How should 'customers_secret' be handled in upgrade?

**clam_man** · 14 Jul 2024, 02:16 AM

I'm moving a 1.5.6b database into a fresh install of 1.5.8 and everything has been working well so far but I noticed that 'customers_secret' was not a column in the old database and that it is not nullable in the new database. I was able to properly import the old data without issue but I was wondering if that was creating a security issue since every customer's secret is just an empty varchar(64). Does that mean customer accounts are at risk of unauthorized password resets if someone tries to enter a blank secret to reset an account's password?
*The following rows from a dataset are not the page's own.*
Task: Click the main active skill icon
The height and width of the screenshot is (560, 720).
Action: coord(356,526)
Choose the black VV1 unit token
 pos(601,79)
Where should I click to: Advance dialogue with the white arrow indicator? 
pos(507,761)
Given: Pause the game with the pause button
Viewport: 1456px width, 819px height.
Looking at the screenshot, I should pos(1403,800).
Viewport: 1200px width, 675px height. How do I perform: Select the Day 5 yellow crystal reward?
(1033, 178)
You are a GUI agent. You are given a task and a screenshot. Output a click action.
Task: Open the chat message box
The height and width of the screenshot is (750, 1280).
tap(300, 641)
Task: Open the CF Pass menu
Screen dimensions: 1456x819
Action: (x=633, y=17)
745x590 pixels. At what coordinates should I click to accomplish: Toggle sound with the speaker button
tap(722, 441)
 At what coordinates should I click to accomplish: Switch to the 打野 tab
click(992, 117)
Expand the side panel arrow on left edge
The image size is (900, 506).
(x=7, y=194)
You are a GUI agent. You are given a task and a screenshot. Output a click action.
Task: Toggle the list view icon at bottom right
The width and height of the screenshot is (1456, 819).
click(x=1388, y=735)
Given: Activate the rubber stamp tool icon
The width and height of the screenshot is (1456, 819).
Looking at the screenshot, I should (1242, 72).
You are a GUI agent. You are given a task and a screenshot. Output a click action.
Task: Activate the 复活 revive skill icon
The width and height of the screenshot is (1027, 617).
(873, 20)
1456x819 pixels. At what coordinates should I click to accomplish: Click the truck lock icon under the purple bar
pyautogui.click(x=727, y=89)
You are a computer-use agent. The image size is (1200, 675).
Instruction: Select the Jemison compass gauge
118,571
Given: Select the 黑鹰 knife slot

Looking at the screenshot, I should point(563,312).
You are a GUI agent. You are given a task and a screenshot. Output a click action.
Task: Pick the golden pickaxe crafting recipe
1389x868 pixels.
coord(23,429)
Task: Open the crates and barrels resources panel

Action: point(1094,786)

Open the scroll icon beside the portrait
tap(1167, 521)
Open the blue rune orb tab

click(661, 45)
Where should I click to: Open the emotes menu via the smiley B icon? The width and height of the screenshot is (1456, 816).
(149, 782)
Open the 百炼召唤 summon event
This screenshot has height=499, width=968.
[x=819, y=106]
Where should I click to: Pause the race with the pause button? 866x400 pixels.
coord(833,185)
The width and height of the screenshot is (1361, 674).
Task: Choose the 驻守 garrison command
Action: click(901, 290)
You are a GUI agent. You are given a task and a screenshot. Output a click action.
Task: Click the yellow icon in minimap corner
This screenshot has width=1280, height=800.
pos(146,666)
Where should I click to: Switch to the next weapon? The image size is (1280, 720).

**lat9** · 14 Jul 2024, 05:48 PM

Originally Posted by clam_man

I'm moving a 1.5.6b database into a fresh install of 1.5.8 and everything has been working well so far but I noticed that 'customers_secret' was not a column in the old database and that it is not nullable in the new database. I was able to properly import the old data without issue but I was wondering if that was creating a security issue since every customer's secret is just an empty varchar(64). Does that mean customer accounts are at risk of unauthorized password resets if someone tries to enter a blank secret to reset an account's password?

That new field is used only when using the admin-login-as-customer feature introduced in zc157.

**clam_man** · 15 Jul 2024, 01:19 AM

Thank you for the reply. I appreciate you clearing that up for me. I was worried and wanted to make sure before making the new site live. Looks like nothing at all to worry about then!